‘I was in prison, and you came to visit me’
October 17, 2023
Any self-respecting Christian seminary will teach its students that the Jesus sheep and goat story in Matthew 25 is a mandate to care for the less fortunate in society, including those in prison.
Some seminary students take this to heart by becoming prison chaplains, but New York Theological Seminary (NYTS) does not stop there. For decades, this unique seminary has focused on Jesus’ call for engagement with inner city social issues of poverty, underserved educational systems, racial disparity, and this year inaugurated a graduate theology program in a maximum-security prison for women.
In 2019, when Dr. LaKeesha Walrond joined NYTS as its first female president and learned of the seminary’s long history of theology programs for incarcerated men, her immediate question was, “What about incarcerated women?”
A Master of Professional Studies (MPS) program was quickly scheduled at Bedford Hills Correctional Facility for women in bucolic Westchester County, one hour north of New York City, and populated with close to 600 women, mainly from the New York City area.
This summer, a class of nine incarcerated women joyfully received their master’s degree certificate in a festive ceremony performed by NYTS’ top management and faculty team, in front of attending family members, friends and community volunteers. Walrond said, “This program is really about restoring humanity and letting the women know they have transferable skills to prepare them for the best life they can have while on the inside and for when they come home.”
“Teaching in a maximum-security prison is a unique experience for seminary professors,” says Dr. Nancy Fields, who is the Assistant Professor of Supervised Ministry at NYTS and a key member of the teaching team. “The teacher learns from the student what to teach. The teacher is learning, and the student is learning. That is what I bring to this experience, because the students are teaching each other through small groups and assignments, in which they get an opportunity to share and bond. This is important in an environment where the women are conditioned not to trust because you always must watch your back.”
The MPS Program is chaired by Dr.
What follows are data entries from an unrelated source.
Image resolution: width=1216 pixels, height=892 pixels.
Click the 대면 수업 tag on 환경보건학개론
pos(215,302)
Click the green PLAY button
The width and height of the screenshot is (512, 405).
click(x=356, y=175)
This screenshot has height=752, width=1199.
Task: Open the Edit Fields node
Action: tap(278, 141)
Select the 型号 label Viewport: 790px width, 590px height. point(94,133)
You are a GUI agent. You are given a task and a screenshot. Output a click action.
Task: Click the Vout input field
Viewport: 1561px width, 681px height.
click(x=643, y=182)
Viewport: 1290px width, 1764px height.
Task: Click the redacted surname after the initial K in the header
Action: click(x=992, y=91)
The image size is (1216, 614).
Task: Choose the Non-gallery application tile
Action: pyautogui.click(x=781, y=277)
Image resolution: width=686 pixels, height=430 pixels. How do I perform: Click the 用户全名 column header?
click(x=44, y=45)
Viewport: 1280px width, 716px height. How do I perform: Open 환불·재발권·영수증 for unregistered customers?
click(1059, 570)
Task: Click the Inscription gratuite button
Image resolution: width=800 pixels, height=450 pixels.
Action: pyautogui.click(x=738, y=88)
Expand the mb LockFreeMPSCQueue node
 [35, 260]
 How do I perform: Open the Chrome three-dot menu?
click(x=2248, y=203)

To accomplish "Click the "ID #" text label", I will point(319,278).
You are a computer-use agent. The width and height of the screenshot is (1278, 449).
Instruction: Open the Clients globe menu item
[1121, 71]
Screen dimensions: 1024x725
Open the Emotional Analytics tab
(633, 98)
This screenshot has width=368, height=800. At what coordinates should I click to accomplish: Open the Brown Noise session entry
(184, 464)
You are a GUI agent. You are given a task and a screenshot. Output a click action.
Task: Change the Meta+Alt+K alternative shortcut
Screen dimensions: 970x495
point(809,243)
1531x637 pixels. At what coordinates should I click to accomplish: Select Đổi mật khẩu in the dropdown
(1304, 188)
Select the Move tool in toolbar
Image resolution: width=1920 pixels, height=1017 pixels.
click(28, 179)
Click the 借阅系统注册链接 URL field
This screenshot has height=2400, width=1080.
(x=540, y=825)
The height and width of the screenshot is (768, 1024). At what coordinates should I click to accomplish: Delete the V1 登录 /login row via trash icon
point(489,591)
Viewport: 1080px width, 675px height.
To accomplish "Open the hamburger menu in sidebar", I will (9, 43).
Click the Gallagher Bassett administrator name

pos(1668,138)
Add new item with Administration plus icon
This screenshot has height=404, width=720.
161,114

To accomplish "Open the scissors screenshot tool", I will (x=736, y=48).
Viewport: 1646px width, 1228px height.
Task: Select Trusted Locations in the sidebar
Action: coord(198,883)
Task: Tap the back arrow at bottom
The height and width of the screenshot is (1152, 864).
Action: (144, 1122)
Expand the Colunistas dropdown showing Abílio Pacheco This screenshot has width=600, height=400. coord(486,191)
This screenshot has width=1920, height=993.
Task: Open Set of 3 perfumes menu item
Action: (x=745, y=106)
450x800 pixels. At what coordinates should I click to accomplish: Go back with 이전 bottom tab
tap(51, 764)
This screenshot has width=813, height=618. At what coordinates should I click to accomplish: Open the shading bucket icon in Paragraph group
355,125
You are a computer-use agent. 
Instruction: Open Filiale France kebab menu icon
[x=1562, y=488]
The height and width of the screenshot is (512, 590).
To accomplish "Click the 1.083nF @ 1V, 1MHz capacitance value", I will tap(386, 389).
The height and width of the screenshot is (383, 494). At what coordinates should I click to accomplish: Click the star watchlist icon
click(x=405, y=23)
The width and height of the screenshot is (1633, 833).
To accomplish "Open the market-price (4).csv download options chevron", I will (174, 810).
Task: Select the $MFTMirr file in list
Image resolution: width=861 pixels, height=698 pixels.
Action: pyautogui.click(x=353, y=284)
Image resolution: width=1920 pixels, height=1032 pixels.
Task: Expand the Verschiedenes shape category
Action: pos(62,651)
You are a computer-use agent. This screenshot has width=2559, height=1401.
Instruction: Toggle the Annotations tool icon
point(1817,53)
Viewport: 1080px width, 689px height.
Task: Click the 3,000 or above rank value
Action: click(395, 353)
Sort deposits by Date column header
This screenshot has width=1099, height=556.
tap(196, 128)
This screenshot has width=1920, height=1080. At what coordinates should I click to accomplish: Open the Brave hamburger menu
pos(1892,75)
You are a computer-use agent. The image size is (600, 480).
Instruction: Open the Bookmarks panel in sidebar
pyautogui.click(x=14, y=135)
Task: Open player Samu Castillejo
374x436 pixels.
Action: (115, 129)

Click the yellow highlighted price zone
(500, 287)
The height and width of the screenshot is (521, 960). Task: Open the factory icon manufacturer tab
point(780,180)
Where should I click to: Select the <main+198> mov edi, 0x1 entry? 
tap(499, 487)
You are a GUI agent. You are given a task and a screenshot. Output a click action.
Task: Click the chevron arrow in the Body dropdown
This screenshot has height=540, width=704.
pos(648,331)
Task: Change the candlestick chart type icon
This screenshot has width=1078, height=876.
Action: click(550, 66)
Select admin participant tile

Willie D. Francois III, who in addition to serving as associate professor of Liberation Theology at the seminary oversees the MPS program at the Bedford Hills prison and the seminary’s MPS program at the Sing Sing Correctional Facility, a maximum-security male prison located on the Hudson River in the township of Ossining.
Of his experience as director of this seminary outreach effort, he says, “The MPS program furnishes the greatest opportunity, to date, to fulfill my vocation as an abolitionist as I attempt to do life with brilliant women and men curious about human potential, justice and the sacred.”
The bold action by Walrond to bring the seminary program to a female prison not only recognizes the increasing incarceration rate for women but demonstrates the seminary’s ability to carry forward the NYTS spirit of adapting to changing world situations, demonstrated since its inception in 1900.
A good example in 1968 was hiring Dr. George W. Webber as president. A graduate of Union Theological Seminary in New York City and a World War II veteran, Webber was tasked with rescuing the rapidly declining seminary located in a posh district between the Waldorf Astoria Hotel and the United Nations. He did this successfully by restructuring the seminary’s financials, selling the 12-story building, moving to rented space in downtown Manhattan and focusing on inner city ministry.
In the early 1980s, this realignment of the seminary’s outreach included a master’s program in Sing Sing Correctional Facility. Since that launch, the program has graduated about 15 men per year. According to Francois, “The success of the program ranks well beyond our 0% recidivism rate during the last 10 to 12 years, though we take great pride in such metrics. More so, we marvel at what our graduates go home to produce as social workers, educators, anti-incarceration nonprofit leaders, social entrepreneurs and activists.”
The Rev. Dr. Hans Hallundbaek is a proud graduate from the NYTS Master of Divinity and Doctor of Divinity programs and is excited about the seminary’s prison theology programs and its potential around the country and the world. Presbyterians worldwide will be pleased to know that Union Theological Seminary was founded in 1836 by Presbyterians.
Today’s Focus: Answering the Matthew 25 call, theology program for incarcerated women
Let us join in prayer for:
Let us pray
Good and gracious God, we give heartfelt thanks for your abiding presence, which continues to enliven the faithful worship and service in congregations large and small across our denomination. Keep us faithful in our service and show us how we can encourage one another as we seek to continue to bear fruit and grow in the knowledge of you. Amen.